I always feel like less of a woman compared to women who gave birth vaginally. My mother, my step-mother, my mother-in-law, my sister and sister-in-law, they all have something I don’t: the knowledge of their power, their strength and ability. I feel weak and small next to them. I want to believe having this baby at home on MY terms will change everything, and I do believe that if I can’t I will always be half the person I should be, and it strikes at the core of my confidence and I shudder to think how I will shrink further into invisibility and self-deemd irrelevance if I can’t make this happen.

I have concerns about giving birth because I might not be able to do it. And then who am I? What good am I to anyone?

What fears arise from your mother's retelling of your birth? That because I was born by C-section all my babies will be too. I took away her right to birth me naturally, and I don't deserve to have a natural birth because of it. I fear my baby girl is going to be born to a mother who has no right to be a mother.

What fears arise from previous experiences at birth? That I am not built to have babies. That my body can’t do it. That I might hate my children for proving to me what a sad pathetic excuse for a woman I really am.

What fears arise from the anticipation of being out of control? Every fear I have ever had comes out of this one thing. How can I give over to my nature and my instincts and a higher purpose if I can’t let go, but how can I trust anything I am not in control of?

What fears arise from the expectation of pain associated with labor? None. I am not afraid of the pain. I believe the pain will be the only thing that saves me.

What fears arise from the understanding you are becoming a mother (again)? That I will be doing this mentally and emotionally alone because my husband does not want to share this with me. That he sees how broken I am and he will leave me for a life of freedom and easy choices and that I am unfit to do it alone. That I will let my children down, or grow to hate myself and everyone else trying not to. That if it is a girl I will make her neurotic and crazy trying to live up to my failed expectations for myself, and that she will grow up never knowing how amazing she is just in her own precious right to BE.

What fears arise from the anticipation of the physical process of labor? Tearing scares me, and that I might never regain my prenatal shape. I also fear I won’t go into labor…that everyone will say it is time and my stupid body won’t be able to do what it needs to do and it will be my fault, for abusing and hating my body for so long throughout my life. Maybe I broke something and it can’t be fixed. Maybe I’m the only one to blame for being such a failure at the only thing I should be able to do right.

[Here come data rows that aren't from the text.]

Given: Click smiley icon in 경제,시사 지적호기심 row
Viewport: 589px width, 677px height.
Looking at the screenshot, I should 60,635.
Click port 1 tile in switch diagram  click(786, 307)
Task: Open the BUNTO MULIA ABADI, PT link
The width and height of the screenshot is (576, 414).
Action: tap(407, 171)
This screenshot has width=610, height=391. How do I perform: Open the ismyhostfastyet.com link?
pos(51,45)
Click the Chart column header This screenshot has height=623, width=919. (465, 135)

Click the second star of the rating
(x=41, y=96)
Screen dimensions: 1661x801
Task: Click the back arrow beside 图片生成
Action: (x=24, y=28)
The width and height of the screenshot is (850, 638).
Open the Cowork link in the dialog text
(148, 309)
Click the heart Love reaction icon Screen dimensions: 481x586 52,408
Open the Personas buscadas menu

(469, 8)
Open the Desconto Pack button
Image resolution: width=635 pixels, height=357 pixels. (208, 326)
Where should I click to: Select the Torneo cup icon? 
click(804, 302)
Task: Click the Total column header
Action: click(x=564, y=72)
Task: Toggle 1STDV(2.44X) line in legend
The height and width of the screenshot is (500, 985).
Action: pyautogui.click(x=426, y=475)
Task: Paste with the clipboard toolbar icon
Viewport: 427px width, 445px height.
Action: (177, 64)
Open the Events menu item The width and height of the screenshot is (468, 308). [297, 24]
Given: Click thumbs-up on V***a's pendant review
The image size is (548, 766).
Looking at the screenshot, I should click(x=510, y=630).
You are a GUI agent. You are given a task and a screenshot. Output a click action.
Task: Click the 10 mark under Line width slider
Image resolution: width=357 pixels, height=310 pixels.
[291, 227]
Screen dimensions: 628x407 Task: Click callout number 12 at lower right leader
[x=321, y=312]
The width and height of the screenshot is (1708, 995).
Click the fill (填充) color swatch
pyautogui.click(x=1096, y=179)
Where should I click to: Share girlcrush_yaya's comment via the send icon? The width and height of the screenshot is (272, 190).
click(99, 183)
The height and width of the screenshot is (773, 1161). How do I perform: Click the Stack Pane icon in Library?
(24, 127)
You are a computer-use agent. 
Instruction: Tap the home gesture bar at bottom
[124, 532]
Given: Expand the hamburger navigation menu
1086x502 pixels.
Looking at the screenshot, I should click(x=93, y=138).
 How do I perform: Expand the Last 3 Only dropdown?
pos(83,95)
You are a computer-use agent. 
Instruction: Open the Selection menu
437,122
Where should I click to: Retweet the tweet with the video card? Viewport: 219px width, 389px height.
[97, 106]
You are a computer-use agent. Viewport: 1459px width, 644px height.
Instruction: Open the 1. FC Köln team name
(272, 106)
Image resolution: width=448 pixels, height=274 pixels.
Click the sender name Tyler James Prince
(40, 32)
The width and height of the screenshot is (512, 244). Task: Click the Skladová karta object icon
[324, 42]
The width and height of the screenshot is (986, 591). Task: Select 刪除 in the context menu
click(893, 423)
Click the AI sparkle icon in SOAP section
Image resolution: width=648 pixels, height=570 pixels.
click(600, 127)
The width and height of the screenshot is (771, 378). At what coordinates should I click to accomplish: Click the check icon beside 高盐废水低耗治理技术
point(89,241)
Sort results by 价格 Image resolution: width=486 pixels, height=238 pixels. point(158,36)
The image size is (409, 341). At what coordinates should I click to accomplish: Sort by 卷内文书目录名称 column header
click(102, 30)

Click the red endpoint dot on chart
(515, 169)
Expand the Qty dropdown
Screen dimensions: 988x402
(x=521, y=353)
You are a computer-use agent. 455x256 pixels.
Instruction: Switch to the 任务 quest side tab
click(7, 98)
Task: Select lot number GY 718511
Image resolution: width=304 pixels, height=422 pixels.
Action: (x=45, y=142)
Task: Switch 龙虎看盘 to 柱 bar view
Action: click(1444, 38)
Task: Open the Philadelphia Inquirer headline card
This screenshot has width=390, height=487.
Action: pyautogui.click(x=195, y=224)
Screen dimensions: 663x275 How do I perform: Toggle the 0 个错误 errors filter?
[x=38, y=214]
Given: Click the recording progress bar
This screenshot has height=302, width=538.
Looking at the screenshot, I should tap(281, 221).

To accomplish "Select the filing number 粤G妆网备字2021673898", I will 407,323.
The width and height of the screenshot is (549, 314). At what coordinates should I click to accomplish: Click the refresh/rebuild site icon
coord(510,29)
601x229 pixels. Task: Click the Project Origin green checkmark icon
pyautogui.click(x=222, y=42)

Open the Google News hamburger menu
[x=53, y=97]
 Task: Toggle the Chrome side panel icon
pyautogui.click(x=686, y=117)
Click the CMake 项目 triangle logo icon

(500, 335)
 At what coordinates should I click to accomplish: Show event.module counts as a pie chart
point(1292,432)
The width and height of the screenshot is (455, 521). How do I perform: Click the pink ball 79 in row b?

What fears arise from the anticipation of being "watched" and meeting expectations? I might let my mother or husband’s judgments stop me from doing what I need to do. That seeing me labor will make my husband feel disgusted with me forever.

What fears arise from the anticipation of breastfeeding? None. Milk, I can do.

What fears arise from comments made by family or friends? If I can’t do it at home, naturally, I will feel like a buffoon. That they are secretly rooting for me to fail, even my husband.

If I felt strong and powerful, I'd like to give birth to my baby completely alone, in my bathroom or my closet, with no one around but my heart and my baby.

There it is. Not pretty. I have so many scabs to pick at and scars to heal.